Jonathan Viner

Oscar Tuazon

28 Sep - 03 Nov 2012

© Oscar Tuazon
Untitled, 2012
rust, engine oil , charcoal, cement on canvas
OSCAR TUAZON
Action
28 September - 3 November 2012

Jonathan Viner is pleased to present Action, Oscar Tuazon’s third solo show with the gallery. The exhibition presents three new bodies of work, each of which confront the definitions of time, medium and process in different ways.

Bearing the traces of the natural elements and debris, Tuazon’s rust paintings in the gallery on 3 Loughborough Street are selected sections of canvas, each a part of a long drop cloth that served as Tuazon’s outdoor working surface. They are marked with the remnants of the metals and tools he used while making sculptures over a period of weeks, with an indexical immediacy that bears likeness to a photogram. The ‘accidental’ compositions on the surface of the canvases are ancillary to the structures made upon them- paintings that reveal the Freudian slips of a sculpture.

In their production, the canvases were connected to the sculptures by Tuazon’s movement between them- the gestures of a human body that interacted physically and democratically with both media, day after day. A horizontal working plane recalls the history of action painting, while the marks and scuffs of the studio environment have strong relation to the practices of artists who have elevated the work surface of the studio to the gallery environment.

The three sculptures in the gallery on Adam’s Row extend Tuazon's investigation of the ambiguity between work and work surface further, by incorporating studio furniture into the sculptures themselves. The materials and forms of the sculptures' produced elements overlap and mimic the used table- tops, frames and tressels they are interlocked with, confusing where one ends and the other begins.

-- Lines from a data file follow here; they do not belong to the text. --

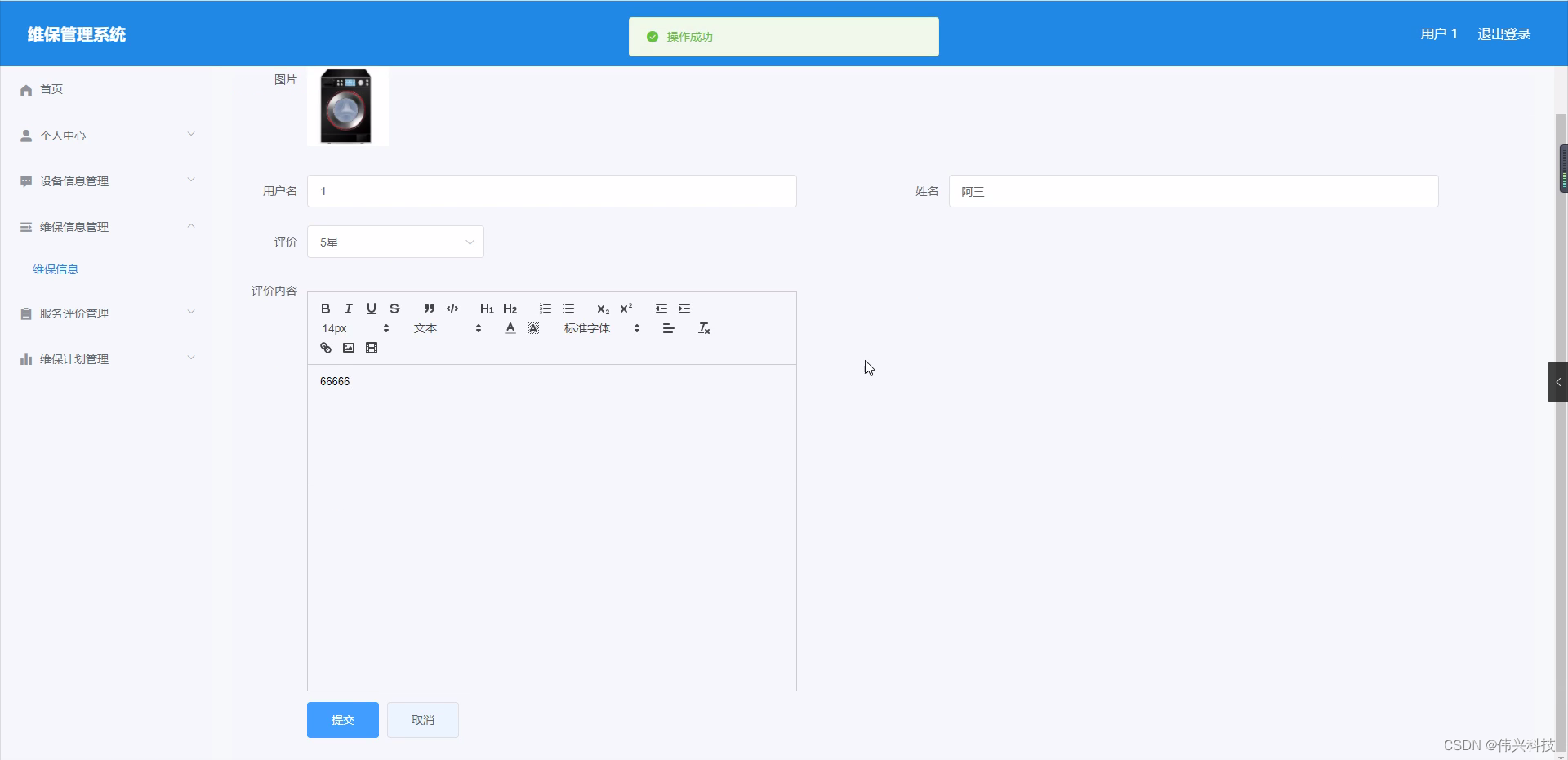Apply H1 heading formatting
Viewport: 1568px width, 760px height.
coord(487,309)
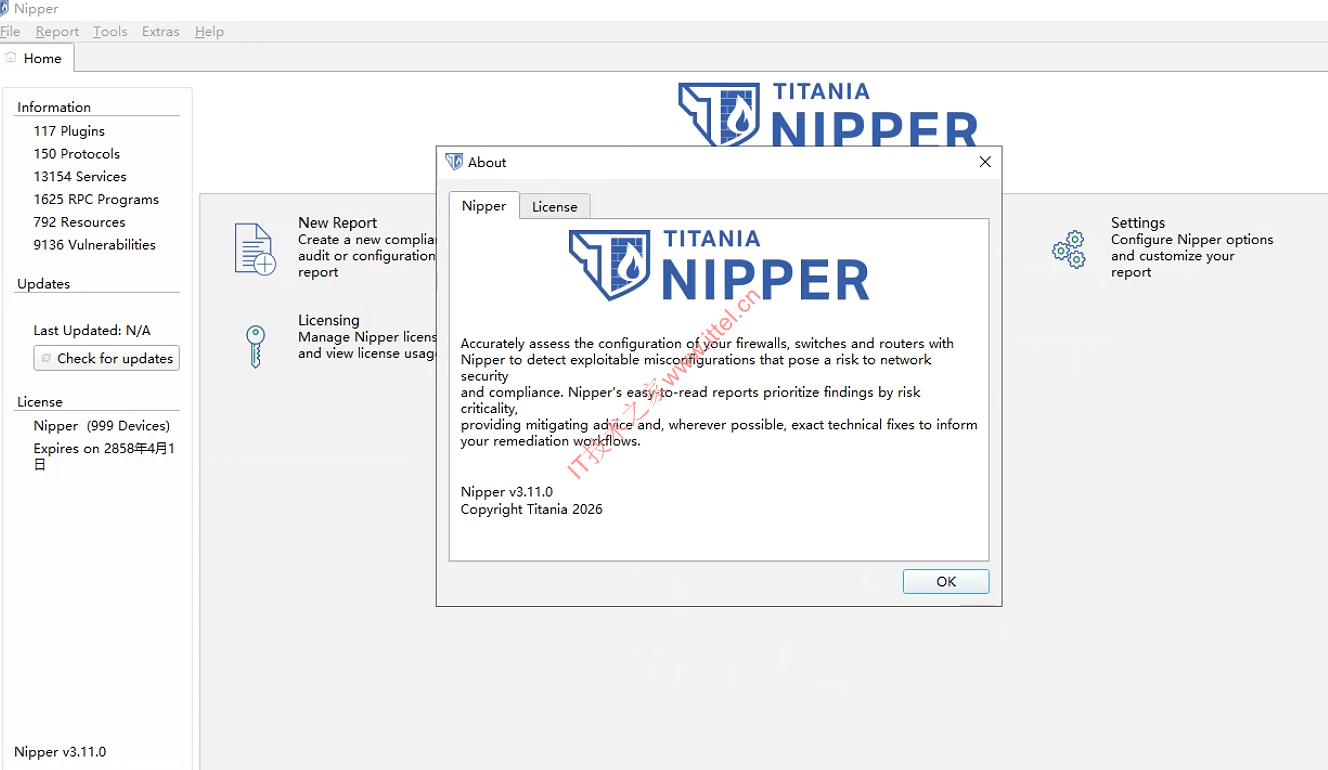Viewport: 1328px width, 770px height.
Task: Select 9136 Vulnerabilities in Information list
Action: pos(94,245)
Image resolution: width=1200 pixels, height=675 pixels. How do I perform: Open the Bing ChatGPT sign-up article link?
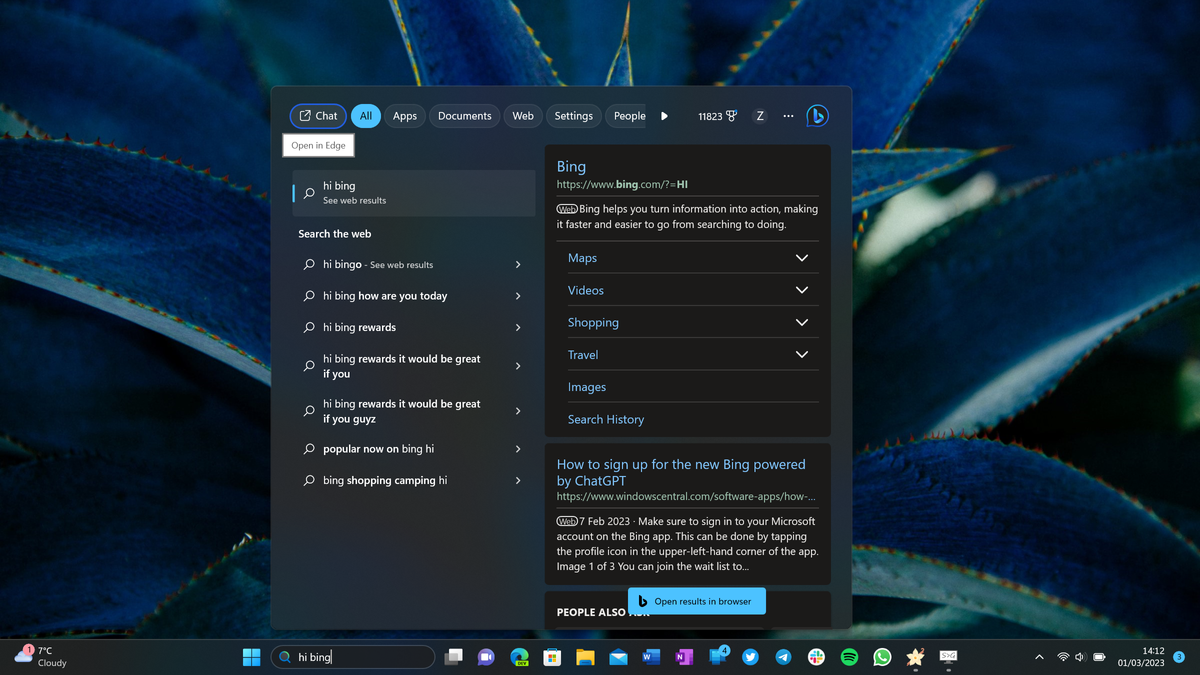point(680,472)
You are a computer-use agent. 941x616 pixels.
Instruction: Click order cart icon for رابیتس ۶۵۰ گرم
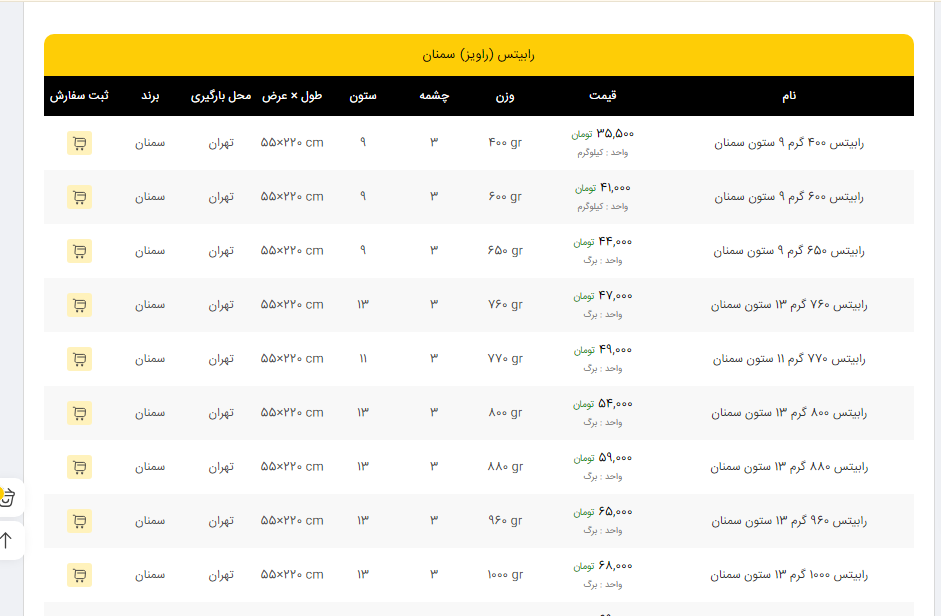click(79, 251)
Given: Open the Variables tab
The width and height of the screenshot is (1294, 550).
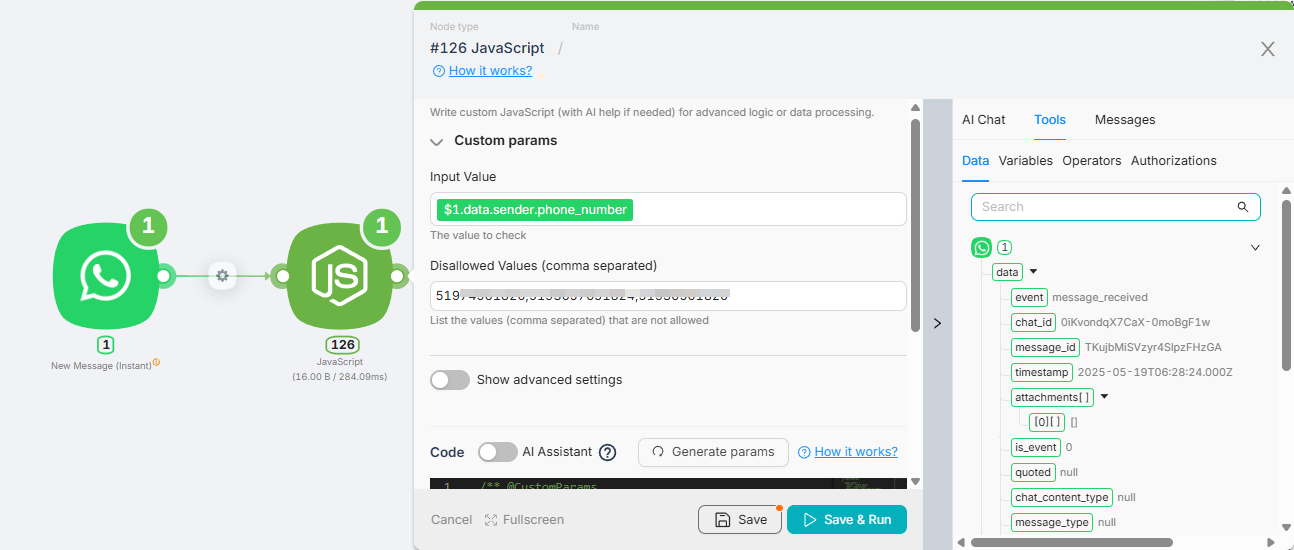Looking at the screenshot, I should pos(1025,160).
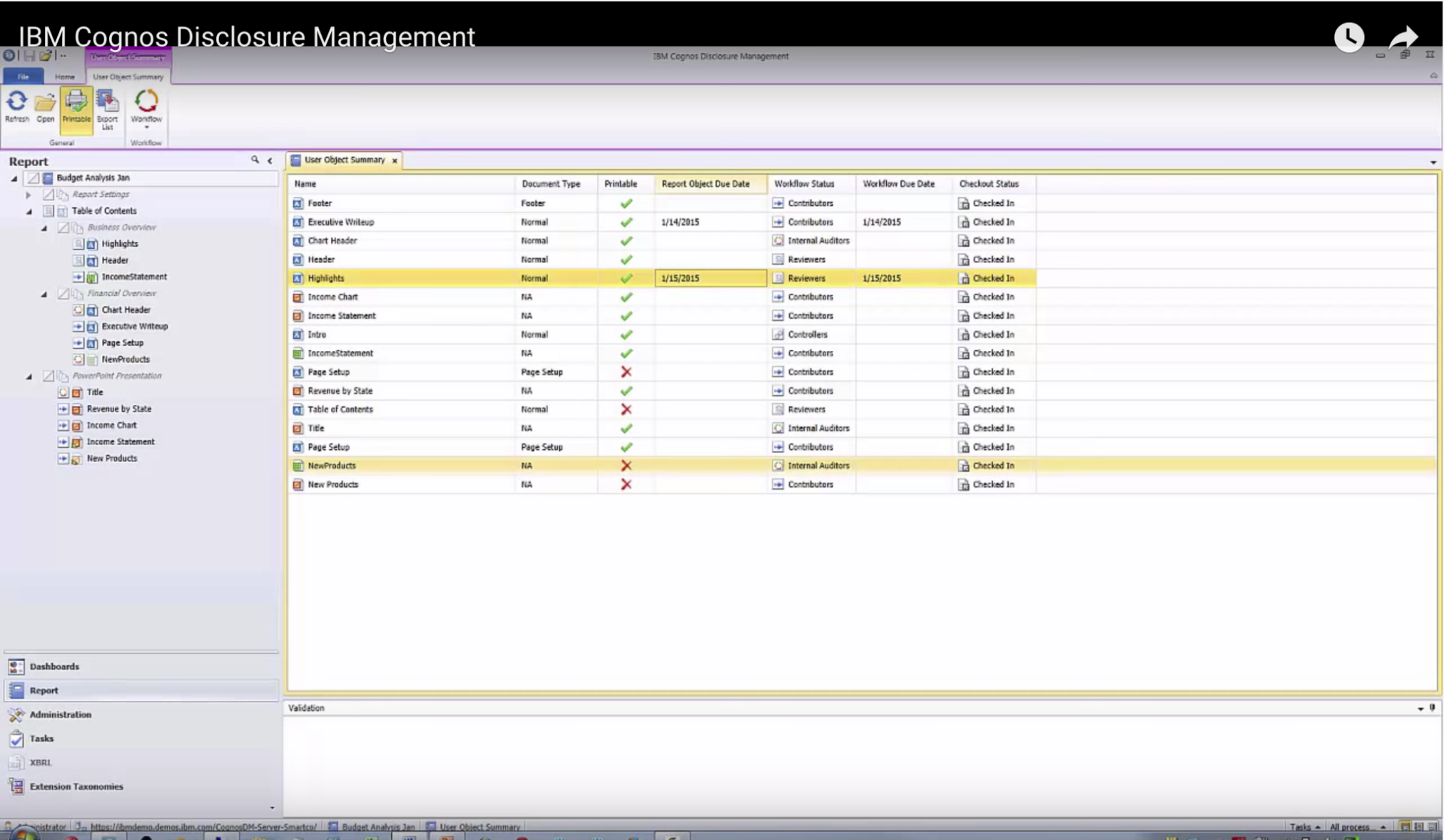Collapse the Report panel with the arrow
The width and height of the screenshot is (1444, 840).
pos(270,161)
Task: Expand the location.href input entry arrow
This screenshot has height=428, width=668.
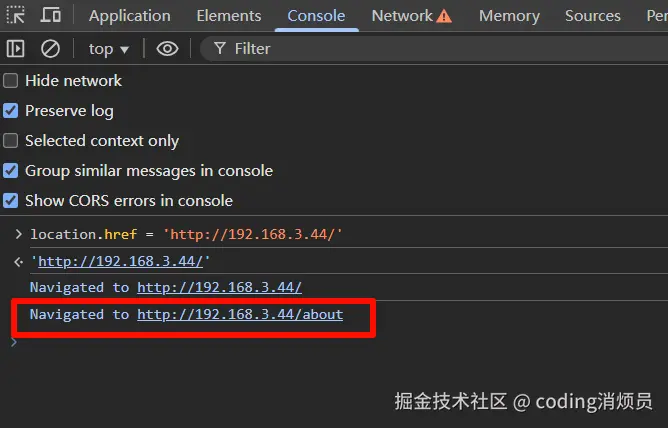Action: click(x=18, y=234)
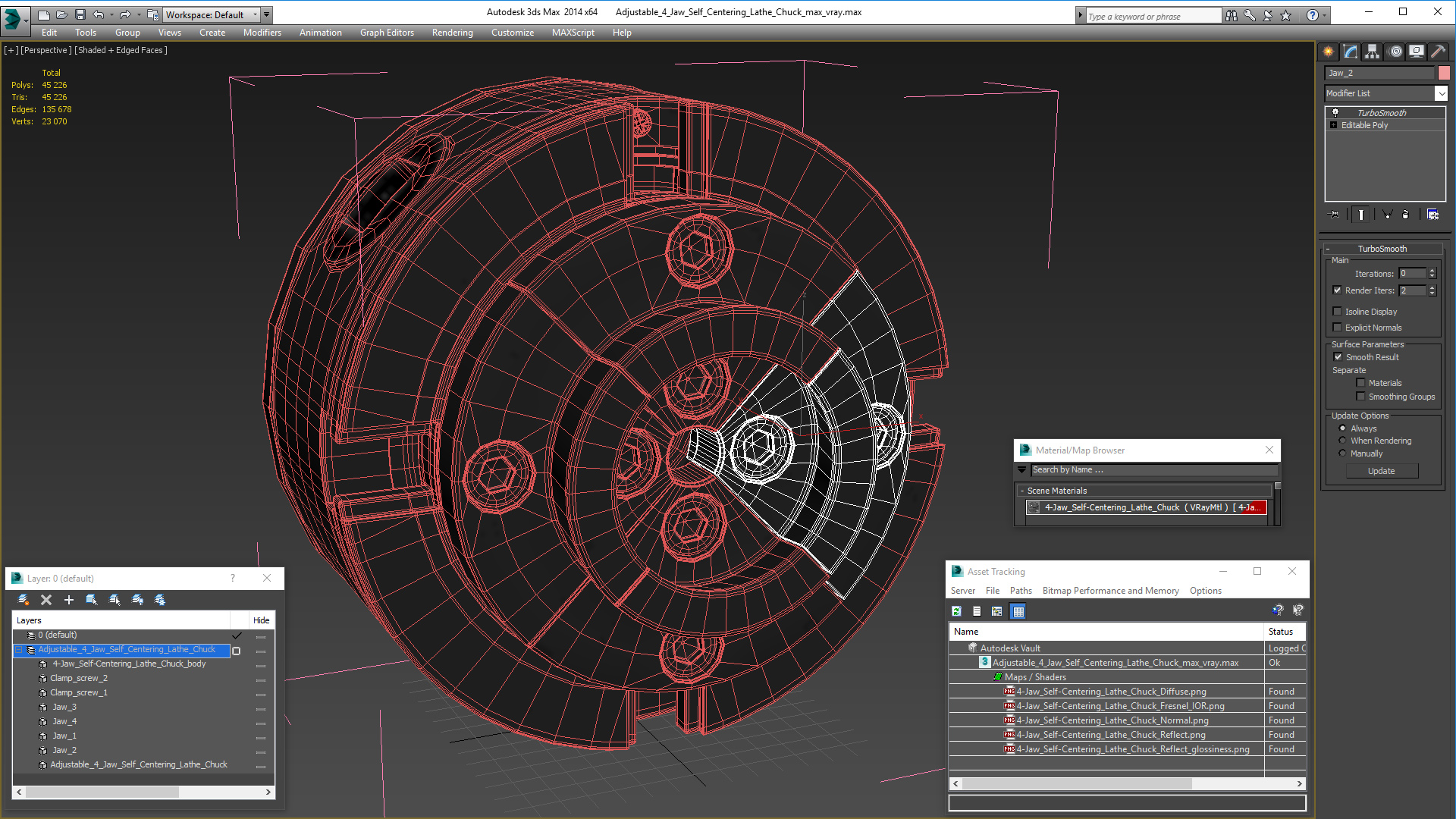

The photographs downstairs return to Tuazon's questioning of the boundary between intentional versus accidental action. Like the canvas surfaces collecting the debris of the outdoors, these mounted photographs of dark, abstracted landscapes are again subjected to unpredictable circumstances. Their material and shape is transformed and sometimes damaged after they pass through an industrial machine used to crush metals. As surface and image are distorted the flat photograph becomes sculptural in a process dictated by chance.